---- EXCERPTED DATA

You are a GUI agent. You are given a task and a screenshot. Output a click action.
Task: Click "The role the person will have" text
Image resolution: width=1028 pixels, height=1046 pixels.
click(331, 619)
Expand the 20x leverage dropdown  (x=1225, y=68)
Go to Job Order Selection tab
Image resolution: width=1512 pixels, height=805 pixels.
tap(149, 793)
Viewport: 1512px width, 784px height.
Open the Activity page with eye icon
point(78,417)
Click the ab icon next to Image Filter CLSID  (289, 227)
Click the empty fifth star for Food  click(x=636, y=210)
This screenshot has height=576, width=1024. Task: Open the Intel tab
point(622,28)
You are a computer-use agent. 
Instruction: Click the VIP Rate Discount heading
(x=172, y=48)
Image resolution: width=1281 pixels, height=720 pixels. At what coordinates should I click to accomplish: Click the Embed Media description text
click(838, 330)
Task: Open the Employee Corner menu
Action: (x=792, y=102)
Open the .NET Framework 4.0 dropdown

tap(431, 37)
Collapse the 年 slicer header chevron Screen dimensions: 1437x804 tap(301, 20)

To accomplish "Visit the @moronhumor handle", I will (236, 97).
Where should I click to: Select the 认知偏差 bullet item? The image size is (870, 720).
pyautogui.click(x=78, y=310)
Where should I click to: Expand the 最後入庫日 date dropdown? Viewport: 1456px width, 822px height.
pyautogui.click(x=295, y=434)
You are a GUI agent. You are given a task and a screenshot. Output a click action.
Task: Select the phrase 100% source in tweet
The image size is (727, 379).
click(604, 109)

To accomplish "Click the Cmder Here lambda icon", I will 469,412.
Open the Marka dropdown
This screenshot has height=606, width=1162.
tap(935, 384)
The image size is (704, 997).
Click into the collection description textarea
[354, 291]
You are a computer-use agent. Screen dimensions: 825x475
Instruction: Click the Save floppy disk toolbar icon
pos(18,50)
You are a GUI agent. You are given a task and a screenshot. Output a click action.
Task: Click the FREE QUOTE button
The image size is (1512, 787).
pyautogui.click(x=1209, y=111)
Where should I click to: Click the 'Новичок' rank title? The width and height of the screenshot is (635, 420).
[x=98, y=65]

--------

▸ **AIM OF THE TASK**
Please quote all of the lines above word for word, in their original order.

▸ **COMPLETED TASK**
You are a GUI agent. You are given a task and a screenshot. Output a click action.
Task: Click "The role the person will have" text
Image resolution: width=1028 pixels, height=1046 pixels.
click(331, 619)
Expand the 20x leverage dropdown  (x=1225, y=68)
Go to Job Order Selection tab
Image resolution: width=1512 pixels, height=805 pixels.
tap(149, 793)
Viewport: 1512px width, 784px height.
Open the Activity page with eye icon
point(78,417)
Click the ab icon next to Image Filter CLSID  (289, 227)
Click the empty fifth star for Food  click(x=636, y=210)
This screenshot has height=576, width=1024. Task: Open the Intel tab
point(622,28)
You are a computer-use agent. 
Instruction: Click the VIP Rate Discount heading
(x=172, y=48)
Image resolution: width=1281 pixels, height=720 pixels. At what coordinates should I click to accomplish: Click the Embed Media description text
click(838, 330)
Task: Open the Employee Corner menu
Action: (x=792, y=102)
Open the .NET Framework 4.0 dropdown

tap(431, 37)
Collapse the 年 slicer header chevron Screen dimensions: 1437x804 tap(301, 20)

To accomplish "Visit the @moronhumor handle", I will (236, 97).
Where should I click to: Select the 认知偏差 bullet item? The image size is (870, 720).
pyautogui.click(x=78, y=310)
Where should I click to: Expand the 最後入庫日 date dropdown? Viewport: 1456px width, 822px height.
pyautogui.click(x=295, y=434)
You are a GUI agent. You are given a task and a screenshot. Output a click action.
Task: Select the phrase 100% source in tweet
The image size is (727, 379).
click(604, 109)

To accomplish "Click the Cmder Here lambda icon", I will 469,412.
Open the Marka dropdown
This screenshot has height=606, width=1162.
tap(935, 384)
The image size is (704, 997).
Click into the collection description textarea
[354, 291]
You are a computer-use agent. Screen dimensions: 825x475
Instruction: Click the Save floppy disk toolbar icon
pos(18,50)
You are a GUI agent. You are given a task and a screenshot. Output a click action.
Task: Click the FREE QUOTE button
The image size is (1512, 787).
pyautogui.click(x=1209, y=111)
Where should I click to: Click the 'Новичок' rank title? The width and height of the screenshot is (635, 420).
[x=98, y=65]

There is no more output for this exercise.